(AVAILABLE DATA)

--- START ---

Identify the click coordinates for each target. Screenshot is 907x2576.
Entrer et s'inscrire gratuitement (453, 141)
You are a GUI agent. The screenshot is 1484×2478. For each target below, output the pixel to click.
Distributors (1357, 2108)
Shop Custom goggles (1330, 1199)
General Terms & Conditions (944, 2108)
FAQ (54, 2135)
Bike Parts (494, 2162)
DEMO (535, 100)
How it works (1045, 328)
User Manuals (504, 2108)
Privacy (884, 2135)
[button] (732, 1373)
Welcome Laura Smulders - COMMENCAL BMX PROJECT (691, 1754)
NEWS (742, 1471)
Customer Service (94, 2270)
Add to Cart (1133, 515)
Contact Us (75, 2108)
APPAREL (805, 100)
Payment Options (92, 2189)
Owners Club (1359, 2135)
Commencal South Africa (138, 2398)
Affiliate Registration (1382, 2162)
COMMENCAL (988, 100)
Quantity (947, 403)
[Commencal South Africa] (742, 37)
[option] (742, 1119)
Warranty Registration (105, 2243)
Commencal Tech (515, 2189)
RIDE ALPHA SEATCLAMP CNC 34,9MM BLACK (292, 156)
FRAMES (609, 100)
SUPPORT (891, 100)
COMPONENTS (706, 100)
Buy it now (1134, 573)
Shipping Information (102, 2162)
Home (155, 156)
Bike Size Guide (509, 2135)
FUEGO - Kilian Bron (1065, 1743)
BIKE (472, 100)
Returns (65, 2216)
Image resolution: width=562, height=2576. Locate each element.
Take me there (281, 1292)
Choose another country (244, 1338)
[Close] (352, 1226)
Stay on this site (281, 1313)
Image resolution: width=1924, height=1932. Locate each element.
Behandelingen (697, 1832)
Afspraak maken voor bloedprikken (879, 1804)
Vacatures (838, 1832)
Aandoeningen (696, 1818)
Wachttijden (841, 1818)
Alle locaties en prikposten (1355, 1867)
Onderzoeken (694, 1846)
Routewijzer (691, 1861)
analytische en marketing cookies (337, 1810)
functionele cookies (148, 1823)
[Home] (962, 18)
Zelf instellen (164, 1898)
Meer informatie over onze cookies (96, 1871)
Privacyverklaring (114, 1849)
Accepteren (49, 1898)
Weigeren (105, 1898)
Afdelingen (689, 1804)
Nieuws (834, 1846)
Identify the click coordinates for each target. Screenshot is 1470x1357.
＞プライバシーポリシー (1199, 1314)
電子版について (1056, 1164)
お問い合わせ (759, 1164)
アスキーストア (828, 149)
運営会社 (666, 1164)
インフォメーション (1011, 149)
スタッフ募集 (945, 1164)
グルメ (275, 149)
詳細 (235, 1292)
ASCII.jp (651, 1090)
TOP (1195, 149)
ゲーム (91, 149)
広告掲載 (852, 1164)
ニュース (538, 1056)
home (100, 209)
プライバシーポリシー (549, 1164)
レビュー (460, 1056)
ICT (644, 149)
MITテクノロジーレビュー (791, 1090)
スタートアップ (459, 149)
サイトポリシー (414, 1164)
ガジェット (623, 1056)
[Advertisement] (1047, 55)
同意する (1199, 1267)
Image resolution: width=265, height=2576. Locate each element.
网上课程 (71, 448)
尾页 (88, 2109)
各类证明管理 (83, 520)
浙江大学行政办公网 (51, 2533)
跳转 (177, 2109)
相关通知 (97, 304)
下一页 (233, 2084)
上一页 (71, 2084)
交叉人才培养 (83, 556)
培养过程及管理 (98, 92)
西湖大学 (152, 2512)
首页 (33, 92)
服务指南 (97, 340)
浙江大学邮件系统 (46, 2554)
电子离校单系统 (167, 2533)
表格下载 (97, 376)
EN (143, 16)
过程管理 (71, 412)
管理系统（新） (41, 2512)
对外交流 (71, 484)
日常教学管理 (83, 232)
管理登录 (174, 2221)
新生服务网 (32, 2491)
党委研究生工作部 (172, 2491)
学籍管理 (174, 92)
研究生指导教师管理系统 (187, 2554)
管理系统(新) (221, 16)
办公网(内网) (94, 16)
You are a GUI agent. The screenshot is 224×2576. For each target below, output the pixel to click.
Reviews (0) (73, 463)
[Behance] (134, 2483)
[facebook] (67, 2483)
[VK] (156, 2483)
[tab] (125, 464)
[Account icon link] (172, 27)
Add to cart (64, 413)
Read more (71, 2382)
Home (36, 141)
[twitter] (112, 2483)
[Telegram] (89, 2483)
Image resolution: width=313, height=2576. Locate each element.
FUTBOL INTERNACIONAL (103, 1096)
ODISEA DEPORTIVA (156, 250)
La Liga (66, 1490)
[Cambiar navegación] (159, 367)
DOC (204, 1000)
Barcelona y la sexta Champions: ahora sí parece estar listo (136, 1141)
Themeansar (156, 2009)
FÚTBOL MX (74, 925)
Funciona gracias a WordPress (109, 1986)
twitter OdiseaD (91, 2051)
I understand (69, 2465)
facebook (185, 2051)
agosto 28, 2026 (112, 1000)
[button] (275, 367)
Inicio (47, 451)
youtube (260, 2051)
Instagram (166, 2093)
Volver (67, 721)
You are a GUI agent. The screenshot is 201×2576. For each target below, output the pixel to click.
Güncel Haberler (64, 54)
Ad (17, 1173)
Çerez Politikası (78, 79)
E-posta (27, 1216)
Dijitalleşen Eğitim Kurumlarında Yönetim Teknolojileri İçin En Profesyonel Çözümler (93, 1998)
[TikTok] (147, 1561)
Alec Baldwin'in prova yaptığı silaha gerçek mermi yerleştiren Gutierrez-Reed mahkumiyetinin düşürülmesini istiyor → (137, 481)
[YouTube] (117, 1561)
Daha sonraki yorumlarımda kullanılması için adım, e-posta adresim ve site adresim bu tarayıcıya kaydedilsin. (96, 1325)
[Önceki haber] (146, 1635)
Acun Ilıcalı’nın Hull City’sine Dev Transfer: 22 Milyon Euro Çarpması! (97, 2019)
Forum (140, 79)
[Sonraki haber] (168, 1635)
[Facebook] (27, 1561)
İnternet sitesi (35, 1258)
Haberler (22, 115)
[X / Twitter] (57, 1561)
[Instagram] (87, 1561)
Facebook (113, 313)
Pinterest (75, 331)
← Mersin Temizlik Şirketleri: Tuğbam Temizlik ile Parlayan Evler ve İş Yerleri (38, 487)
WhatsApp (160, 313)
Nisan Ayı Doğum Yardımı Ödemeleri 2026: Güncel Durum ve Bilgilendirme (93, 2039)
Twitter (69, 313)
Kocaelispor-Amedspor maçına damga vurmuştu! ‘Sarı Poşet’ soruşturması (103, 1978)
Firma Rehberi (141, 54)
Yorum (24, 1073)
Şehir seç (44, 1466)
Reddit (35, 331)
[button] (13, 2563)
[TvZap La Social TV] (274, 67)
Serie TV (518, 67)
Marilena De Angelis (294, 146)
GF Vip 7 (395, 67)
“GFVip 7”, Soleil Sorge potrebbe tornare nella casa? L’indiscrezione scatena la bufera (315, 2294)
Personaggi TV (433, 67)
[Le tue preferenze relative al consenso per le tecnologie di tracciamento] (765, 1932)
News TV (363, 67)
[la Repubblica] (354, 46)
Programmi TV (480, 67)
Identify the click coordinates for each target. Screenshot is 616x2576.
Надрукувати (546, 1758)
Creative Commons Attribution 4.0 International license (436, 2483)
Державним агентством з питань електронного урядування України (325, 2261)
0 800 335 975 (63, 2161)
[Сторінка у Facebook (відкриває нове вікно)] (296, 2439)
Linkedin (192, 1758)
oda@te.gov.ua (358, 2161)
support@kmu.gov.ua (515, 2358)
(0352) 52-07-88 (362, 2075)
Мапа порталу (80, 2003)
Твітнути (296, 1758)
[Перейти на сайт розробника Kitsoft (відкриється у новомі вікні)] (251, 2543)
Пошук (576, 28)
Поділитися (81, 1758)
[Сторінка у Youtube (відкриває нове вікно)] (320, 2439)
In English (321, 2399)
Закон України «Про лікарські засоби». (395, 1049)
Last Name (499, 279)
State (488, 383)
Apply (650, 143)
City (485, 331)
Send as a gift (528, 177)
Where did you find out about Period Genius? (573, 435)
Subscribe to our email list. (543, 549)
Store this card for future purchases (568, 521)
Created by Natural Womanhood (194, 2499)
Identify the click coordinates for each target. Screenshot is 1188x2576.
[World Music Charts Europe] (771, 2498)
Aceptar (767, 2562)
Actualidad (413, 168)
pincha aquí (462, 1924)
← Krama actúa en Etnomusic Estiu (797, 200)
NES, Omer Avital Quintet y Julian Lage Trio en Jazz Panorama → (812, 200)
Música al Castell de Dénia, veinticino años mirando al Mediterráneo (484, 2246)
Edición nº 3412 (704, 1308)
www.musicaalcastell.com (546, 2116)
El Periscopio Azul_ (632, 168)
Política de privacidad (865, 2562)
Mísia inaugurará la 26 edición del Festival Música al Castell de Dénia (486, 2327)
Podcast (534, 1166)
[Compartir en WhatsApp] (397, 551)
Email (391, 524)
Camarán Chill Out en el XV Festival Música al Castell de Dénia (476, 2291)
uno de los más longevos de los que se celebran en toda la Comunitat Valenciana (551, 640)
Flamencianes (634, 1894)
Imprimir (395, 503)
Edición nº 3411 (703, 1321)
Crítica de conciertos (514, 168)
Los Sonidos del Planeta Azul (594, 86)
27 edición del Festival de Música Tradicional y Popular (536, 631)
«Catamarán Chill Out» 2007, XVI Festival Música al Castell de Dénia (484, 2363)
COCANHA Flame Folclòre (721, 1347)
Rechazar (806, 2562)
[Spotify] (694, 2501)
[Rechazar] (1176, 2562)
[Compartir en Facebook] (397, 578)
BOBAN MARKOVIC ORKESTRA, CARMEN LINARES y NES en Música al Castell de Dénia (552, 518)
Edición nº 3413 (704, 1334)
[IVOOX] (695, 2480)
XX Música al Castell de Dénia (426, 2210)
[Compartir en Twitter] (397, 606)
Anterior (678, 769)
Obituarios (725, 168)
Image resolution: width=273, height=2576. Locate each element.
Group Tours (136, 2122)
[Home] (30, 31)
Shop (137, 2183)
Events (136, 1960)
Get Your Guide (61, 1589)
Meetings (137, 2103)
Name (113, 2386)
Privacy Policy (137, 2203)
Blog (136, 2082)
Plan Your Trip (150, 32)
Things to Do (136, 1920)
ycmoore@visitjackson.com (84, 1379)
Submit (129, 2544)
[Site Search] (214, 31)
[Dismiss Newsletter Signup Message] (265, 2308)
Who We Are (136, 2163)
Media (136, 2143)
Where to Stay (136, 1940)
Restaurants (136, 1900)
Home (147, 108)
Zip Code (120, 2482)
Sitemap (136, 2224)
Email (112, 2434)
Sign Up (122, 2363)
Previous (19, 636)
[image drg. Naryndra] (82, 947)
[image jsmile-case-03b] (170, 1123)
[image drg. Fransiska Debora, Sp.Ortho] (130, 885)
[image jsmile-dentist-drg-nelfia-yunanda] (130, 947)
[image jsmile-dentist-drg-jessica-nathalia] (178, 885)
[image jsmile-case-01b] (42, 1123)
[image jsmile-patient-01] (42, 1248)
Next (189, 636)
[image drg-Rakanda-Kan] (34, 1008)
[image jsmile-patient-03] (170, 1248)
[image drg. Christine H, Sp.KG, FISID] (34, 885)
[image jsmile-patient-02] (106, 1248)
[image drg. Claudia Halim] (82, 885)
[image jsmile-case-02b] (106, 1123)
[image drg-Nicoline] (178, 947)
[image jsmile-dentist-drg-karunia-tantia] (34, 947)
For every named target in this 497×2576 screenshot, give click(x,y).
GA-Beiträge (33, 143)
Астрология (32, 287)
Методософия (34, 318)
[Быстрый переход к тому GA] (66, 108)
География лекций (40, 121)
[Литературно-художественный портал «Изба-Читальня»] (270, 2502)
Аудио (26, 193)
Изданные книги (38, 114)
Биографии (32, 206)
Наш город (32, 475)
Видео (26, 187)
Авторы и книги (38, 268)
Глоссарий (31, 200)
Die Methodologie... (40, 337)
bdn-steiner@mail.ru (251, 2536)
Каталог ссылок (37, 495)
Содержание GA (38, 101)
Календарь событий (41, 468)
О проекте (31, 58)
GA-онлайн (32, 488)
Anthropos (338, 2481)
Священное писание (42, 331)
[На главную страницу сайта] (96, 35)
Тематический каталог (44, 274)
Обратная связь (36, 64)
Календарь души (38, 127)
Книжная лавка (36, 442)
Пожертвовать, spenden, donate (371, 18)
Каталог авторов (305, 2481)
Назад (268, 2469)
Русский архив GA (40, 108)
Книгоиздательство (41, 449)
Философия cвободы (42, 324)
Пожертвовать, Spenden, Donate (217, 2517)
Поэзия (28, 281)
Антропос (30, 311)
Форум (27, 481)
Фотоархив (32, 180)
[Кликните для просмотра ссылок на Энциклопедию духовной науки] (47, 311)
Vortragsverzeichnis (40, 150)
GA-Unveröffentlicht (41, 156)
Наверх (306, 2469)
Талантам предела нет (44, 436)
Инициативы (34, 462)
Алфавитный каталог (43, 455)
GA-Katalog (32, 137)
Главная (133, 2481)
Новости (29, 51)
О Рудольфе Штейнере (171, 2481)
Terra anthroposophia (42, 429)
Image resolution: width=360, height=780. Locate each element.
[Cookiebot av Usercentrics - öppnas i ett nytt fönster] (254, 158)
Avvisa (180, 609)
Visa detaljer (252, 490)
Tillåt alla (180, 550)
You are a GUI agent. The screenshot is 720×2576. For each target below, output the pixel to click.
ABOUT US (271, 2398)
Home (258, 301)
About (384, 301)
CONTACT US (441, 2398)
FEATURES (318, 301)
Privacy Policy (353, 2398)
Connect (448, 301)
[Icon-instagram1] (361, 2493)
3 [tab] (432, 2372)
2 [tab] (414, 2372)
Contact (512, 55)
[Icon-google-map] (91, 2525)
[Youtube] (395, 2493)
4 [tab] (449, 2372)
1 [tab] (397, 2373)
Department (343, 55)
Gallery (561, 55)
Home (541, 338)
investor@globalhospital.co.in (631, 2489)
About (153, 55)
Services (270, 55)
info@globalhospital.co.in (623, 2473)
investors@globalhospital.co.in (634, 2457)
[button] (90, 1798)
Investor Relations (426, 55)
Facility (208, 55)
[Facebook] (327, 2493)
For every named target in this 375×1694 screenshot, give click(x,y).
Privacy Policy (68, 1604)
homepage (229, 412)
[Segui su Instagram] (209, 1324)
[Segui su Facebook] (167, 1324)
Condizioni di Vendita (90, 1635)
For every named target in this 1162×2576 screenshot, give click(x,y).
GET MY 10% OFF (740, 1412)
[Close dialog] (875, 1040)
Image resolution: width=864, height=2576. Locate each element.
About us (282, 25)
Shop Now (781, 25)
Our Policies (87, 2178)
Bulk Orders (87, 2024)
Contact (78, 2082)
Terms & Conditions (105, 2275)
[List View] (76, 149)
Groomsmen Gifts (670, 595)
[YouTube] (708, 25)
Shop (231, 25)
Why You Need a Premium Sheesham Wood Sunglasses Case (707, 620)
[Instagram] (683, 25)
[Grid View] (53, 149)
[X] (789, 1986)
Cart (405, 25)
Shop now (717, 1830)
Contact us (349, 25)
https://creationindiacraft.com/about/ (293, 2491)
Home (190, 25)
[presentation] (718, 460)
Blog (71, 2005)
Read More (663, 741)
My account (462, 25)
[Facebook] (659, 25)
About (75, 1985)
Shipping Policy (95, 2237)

--- END ---

(WHAT NEEDS TO BE DONE)
Would you print exactly, and only, the lines of the data above from the line with "Camarán Chill Out" through the line with "Image resolution: width=273, height=2576.", inclusive?

(COMPLETED EXERCISE)
Camarán Chill Out en el XV Festival Música al Castell de Dénia (476, 2291)
uno de los más longevos de los que se celebran en toda la Comunitat Valenciana (551, 640)
Flamencianes (634, 1894)
Imprimir (395, 503)
Edición nº 3411 (703, 1321)
Crítica de conciertos (514, 168)
Los Sonidos del Planeta Azul (594, 86)
27 edición del Festival de Música Tradicional y Popular (536, 631)
«Catamarán Chill Out» 2007, XVI Festival Música al Castell de Dénia (484, 2363)
COCANHA Flame Folclòre (721, 1347)
Rechazar (806, 2562)
[Spotify] (694, 2501)
[Rechazar] (1176, 2562)
[Compartir en Facebook] (397, 578)
BOBAN MARKOVIC ORKESTRA, CARMEN LINARES y NES en Música al Castell de Dénia (552, 518)
Edición nº 3413 (704, 1334)
[IVOOX] (695, 2480)
XX Música al Castell de Dénia (426, 2210)
[Compartir en Twitter] (397, 606)
Anterior (678, 769)
Obituarios (725, 168)
Image resolution: width=273, height=2576. Locate each element.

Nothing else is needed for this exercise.